4.​​ L’epistemologia genetica.​​ La via che porta alla elaborazione dell’epistemologia genetica parte dunque dallo studio dello sviluppo psicologico del bambino. Essa è intesa da P. come «scienza separata dalla filosofia ma legata a tutte le scienze umane e alla biologia», volta a rintracciare la genesi dei concetti di spazio, di tempo, causalità o numero e classe che a loro volta si formano per successivi adattamenti e che permettono la concettualizzazione dello sviluppo mentale nei termini di un adattamento via via più preciso alla realtà. In quanto tale, l’epistemologia genetica «è in grado di affrontare questioni fino a quel momento esclusivamente filosofiche in una maniera risolutamente sperimentale». Le considerazioni epistemologiche di P. si basano dunque sulla ricerca sperimentale, sia psicologica sia biologica, e sul ricorso a un metodo strutturale che procede per approssimazioni successive.
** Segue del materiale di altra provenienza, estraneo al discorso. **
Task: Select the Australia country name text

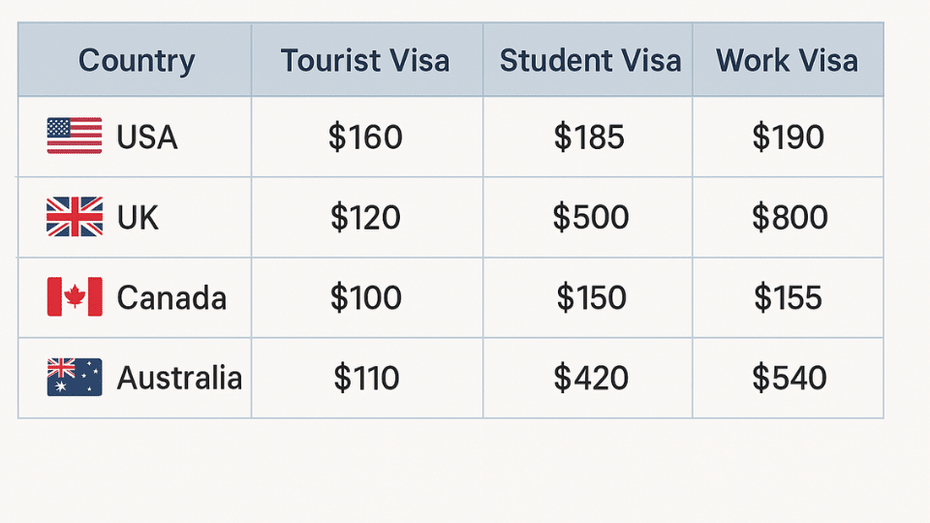Action: click(179, 378)
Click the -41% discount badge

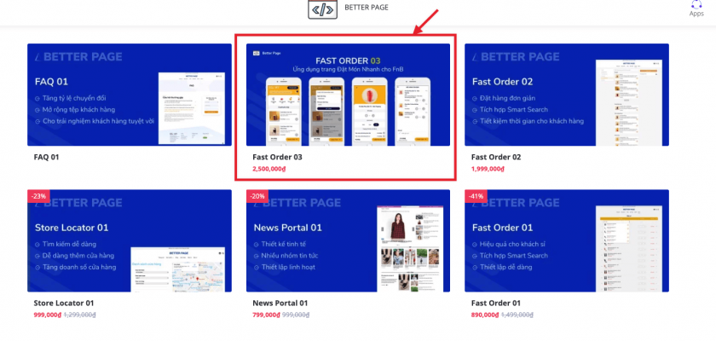(475, 196)
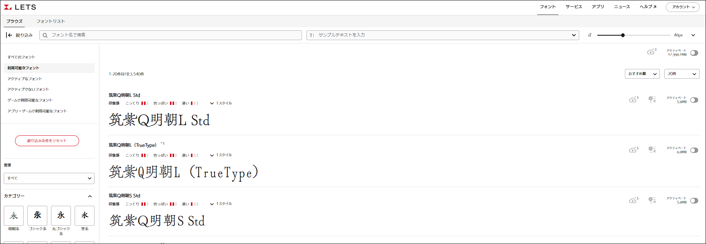Select the 明朝系 category icon
Image resolution: width=706 pixels, height=244 pixels.
pyautogui.click(x=14, y=216)
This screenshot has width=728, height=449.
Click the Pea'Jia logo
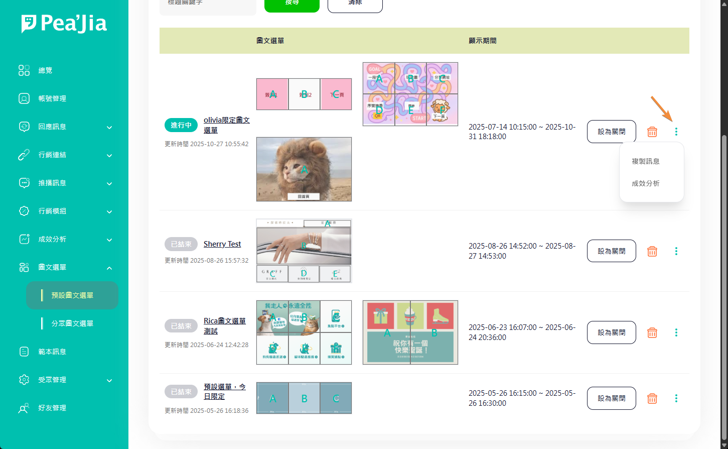pos(64,24)
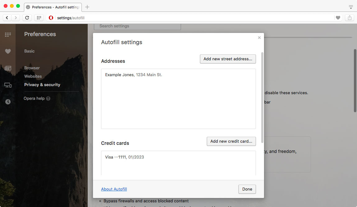The image size is (357, 207).
Task: Open the News sidebar icon
Action: click(x=8, y=68)
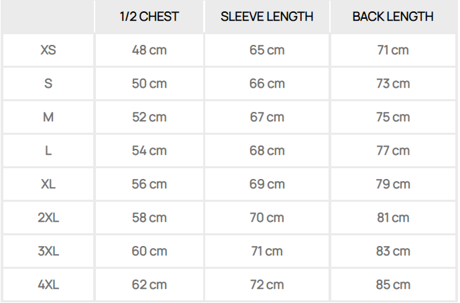
Task: Click the 85 cm back length cell
Action: point(393,285)
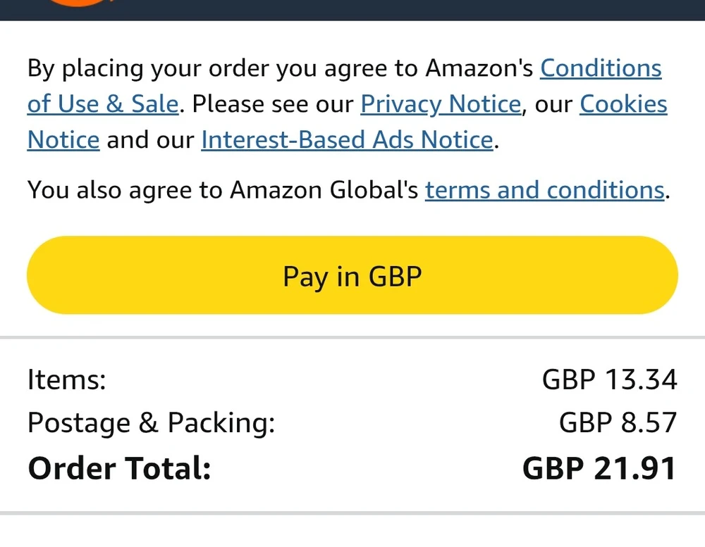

Le sue affermazioni sullo sviluppo mentale del bambino, le sue conclusioni riguardo al tipo di acquisizioni logiche, affettive, percettive dei diversi stadi dello sviluppo medesimo, sono corredate da un complesso di dati di osservazioni e elaborazioni statistiche tali da consentire una verifica della loro validità e sono ricche di implicazioni da un punto di vista didattico e pedagogico, sottolineando l’esigenza di adeguare i metodi e i contenuti dell’insegnamento ai diversi stadi dello sviluppo cognitivo, affettivo e morale del bambino.

Bibliografia

a)​​ Fonti:​​ tra le opere di P. trad. in it.:​​ Giudizio e ragionamento nel bambino, Firenze, La Nuova Italia, 1958;​​ Il linguaggio e il pensiero nel fanciullo, Firenze, Giunti-Barbera, 1965;​​ La nascita dell’intelligenza, Firenze, La Nuova Italia, 1968;​​ Il giudizio morale nel fanciullo, Firenze, Giunti-Barbera, 1972;​​ Dove va l’educazione, Roma, Armando, 1978. b)​​ Studi:​​ Filograsso N.,​​ J.P. e l’educazione,​​ Urbino, Argalìa, 1974; Hers R. H.,​​ Promoting moral growth: from P. to Kohlberg,​​ New York / London, Longman, 1979; Evans R. I.,​​ Cos’è la psicologia: lo sviluppo della mente umana,​​ l’educazione,​​ i meccanismi dell’apprendimento spiegati dal più grande studioso di processi cognitivi: J.P., Milano, Mondolibri, 2002; Taroni P.,​​ Introduzione a P., Urbino, Quattroventi, 2005; Gardner H.,​​ Riscoperta del pensiero e movimento strutturalista. P. e Lévi-Strauss, Roma, Armando, 2006; Filograsso N. - R. Travaglini (Edd.),​​ P. e l’educazione della mente, Milano, Angeli, 2007.